January, cuts, cold fronts and our arrival in George Town
Three weeks of sunshine and low winds ended with the New Year and 2018 brought unstable weather to the Exumas. The tail of the low that battered the US East coast with freezing temperatures brought us higher winds and rain.
We started the Exuma shuffle, waiting for a weather window to go to Georgetown on Great Exuma. The shuffle meant sidestepping waves and wind to find a protective anchorage and occasionally returning to Staniel Cay to provision. The 30 mile sail south in the open ocean required a day or two of calmer weather that would lay the seas down and allow us to enter from the banks into the ocean.
Each area of the world has its own particular sailing challenges, which is one reason why cruising can be both ‘hair-raising’ and exciting at the same time. For the Bahamian Exuma Islands, this challenge is navigating the ‘cuts’. The Exumas lie in a line between thousands of square miles of shallow banks and the deep ocean of the Exuma sound.

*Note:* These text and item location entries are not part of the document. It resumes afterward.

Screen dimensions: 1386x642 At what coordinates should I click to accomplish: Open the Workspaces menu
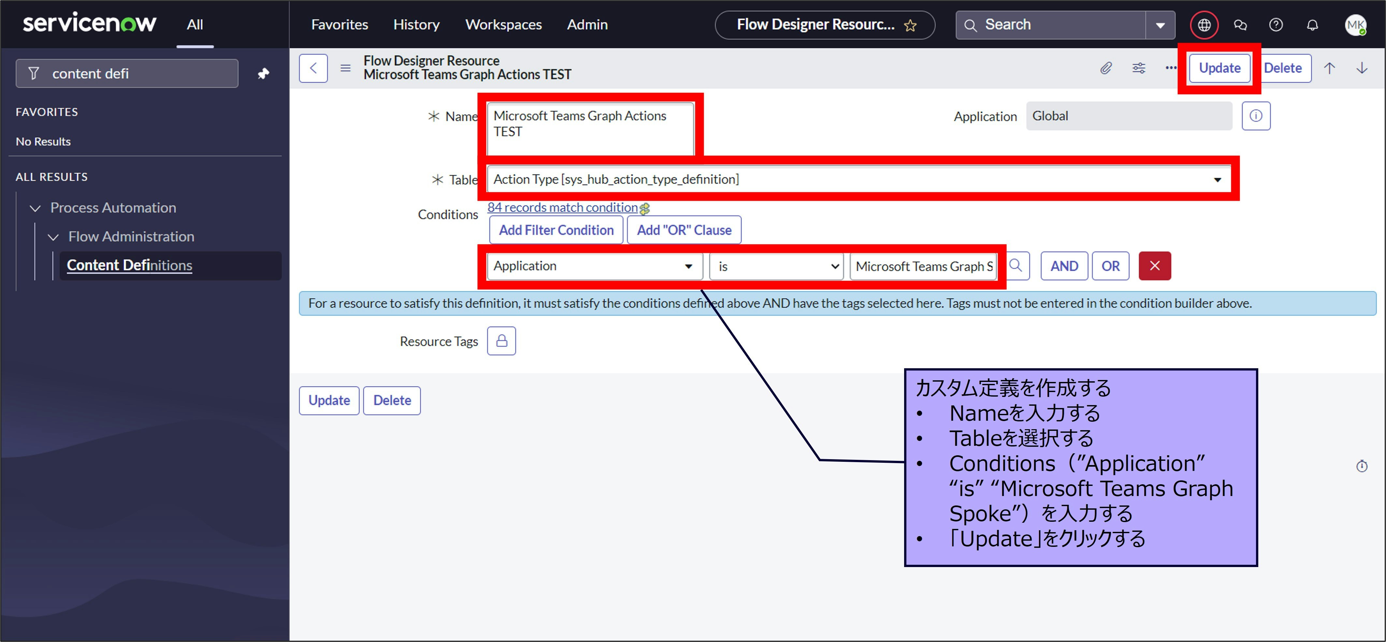503,25
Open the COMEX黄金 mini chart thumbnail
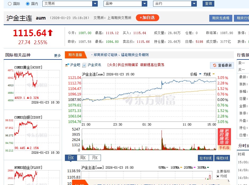This screenshot has width=249, height=185. [x=33, y=85]
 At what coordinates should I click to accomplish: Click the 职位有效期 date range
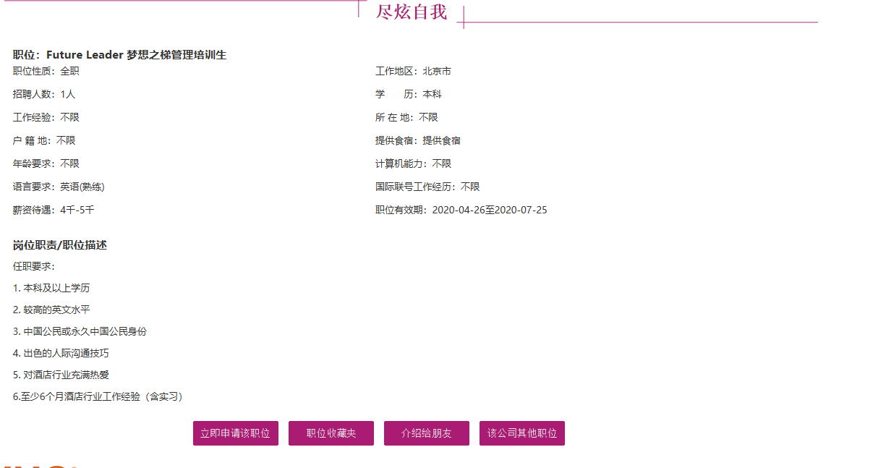tap(461, 210)
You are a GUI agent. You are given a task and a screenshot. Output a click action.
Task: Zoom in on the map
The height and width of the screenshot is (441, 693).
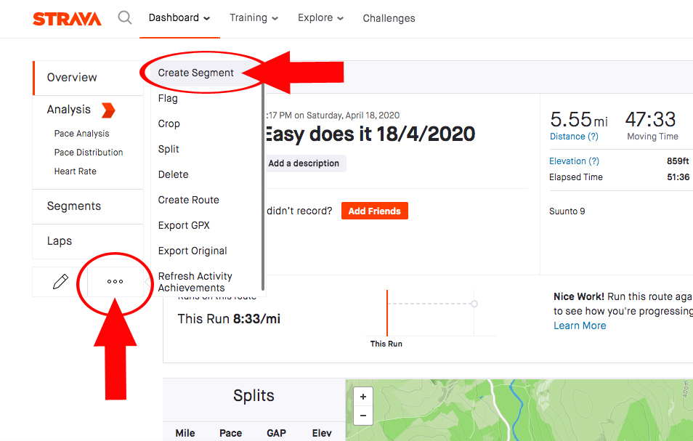point(362,397)
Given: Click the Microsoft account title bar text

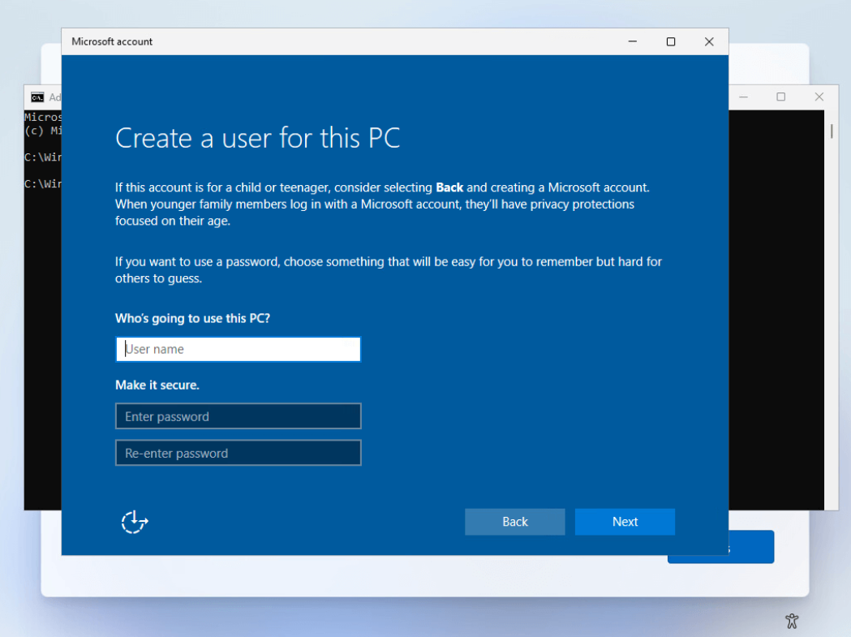Looking at the screenshot, I should pyautogui.click(x=112, y=42).
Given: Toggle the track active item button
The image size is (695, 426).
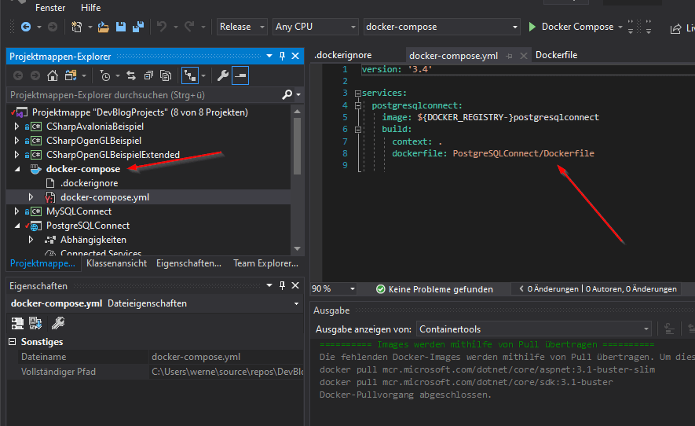Looking at the screenshot, I should tap(190, 75).
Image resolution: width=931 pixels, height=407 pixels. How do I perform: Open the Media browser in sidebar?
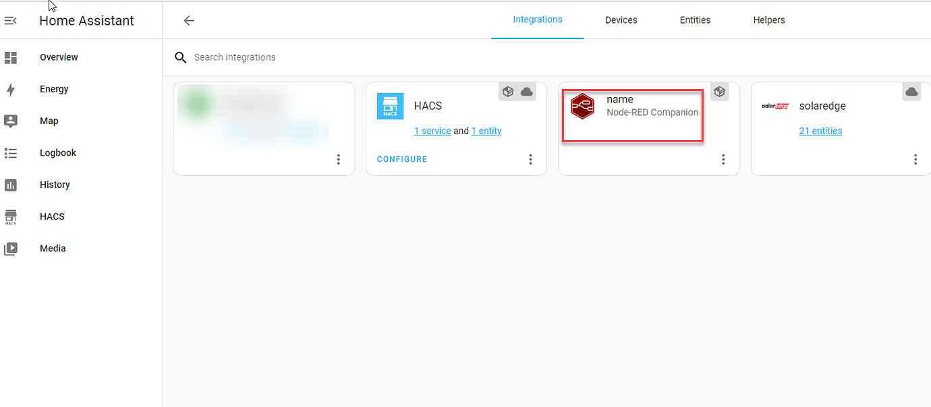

Cuts are the narrow openings between these islands, where millions of gallons of seawater crowd to pour in and out the banks with every tide cycle. This not only generates huge currents, but if the wind should blow even mildly against the current then steep, rough and dangerous seas can build up. In transiting them, timing the tides with a close eye on the wind is critical.
After waiting a week for better weather to make an ocean passage, we became impatient and decided transiting a cut in less than perfect conditions was called for (note to self: patience is an important virtue in sailing). We finally had a forecast with calmer winds the next day, and we were ready to go. The night before leaving, we had another long night of howling winds and squalls that were actually still howling so hard in the morning, we couldn’t get safely out of the cove we were in at first light and had to turn back and anchor again until things settled done.
Steadfastly ignoring this warning that things may not go so well, we made for the cut. The wind was down, the tide near slack and the sea looked calm, so how bad could it be? Another joy of sailing is that one never stops learning. While it is technically correct you want to enter a cut at slack tide with no wind, this does not account for the fact that roaring winds for days before these ‘ideal conditions’ occur make them well, shall we say, ‘less ideal’.
A washing machine (yes, water included but not soap) is what if felt like once we hit the cut. The waves were so big and steep the world felt like it was spinning as we bucked and bobbed and rolled on our sides. Water poured over the coaming into the cockpit and we had trouble standing upright. Cabinets down below flew open and emptied and books danced across the cabin floor. Our grand daughter howled (rightly so), our daughter felt queasy and our son- in- law looked at us like whatever trust he had was quickly evaporating. The whole scene didn’t improve much once we were through the cut and its effects, so we soon decided we actually weren’t in that much of a hurry, and turned around.
The return through the cut was far milder as we were going with the waves, and we were soon back in flat water and anchored in Rudder Cay Pond. It was exciting, and because perhaps it was a bit traumatic to some, we just refer to the whole thing now as ‘the Event’.
January 11 the winds finally calmed down for a couple of days and we weighed anchor at dawn from Black Point and exited the banks through Dotham Cut. As you can imagine our anticipation was high after our last “event”, but the tide was slack and the winds light and we slipped through easily. The passage was uneventful in calm seas and we arrived in Elizabeth Harbor in Georgetown seven hours later without any incidents.
Arriving in Georgetown was exciting and something we had looked forward to since we were here 15 years ago. The memories came flooding back as we motored by Monument beach, Hamburger beach and Volleyball beach before anchoring outside Sand Dollar beach.
There are 165 boats anchored in Georgetown right now. Some return every year to spend the winter, some leave their boats in one of the Hurricane holes, and some like us, are passing through on their way south. There are daily volleyball games on the beach, water aerobics, ladies lunches, kids snorkeling trips and so on, all organized by cruisers. It is a wonderful community of sailors from all over the world sharing knowledge, skills and good times.
Georgetown is where Mika, Eric and Axelia will leave us in ten days to go back to Sweden and we can feel the upcoming shift of their too quickly approaching departure. The past month has been a rare gift for all of us. To be able to spend seven weeks on a sailboat with your family is what I call quality time.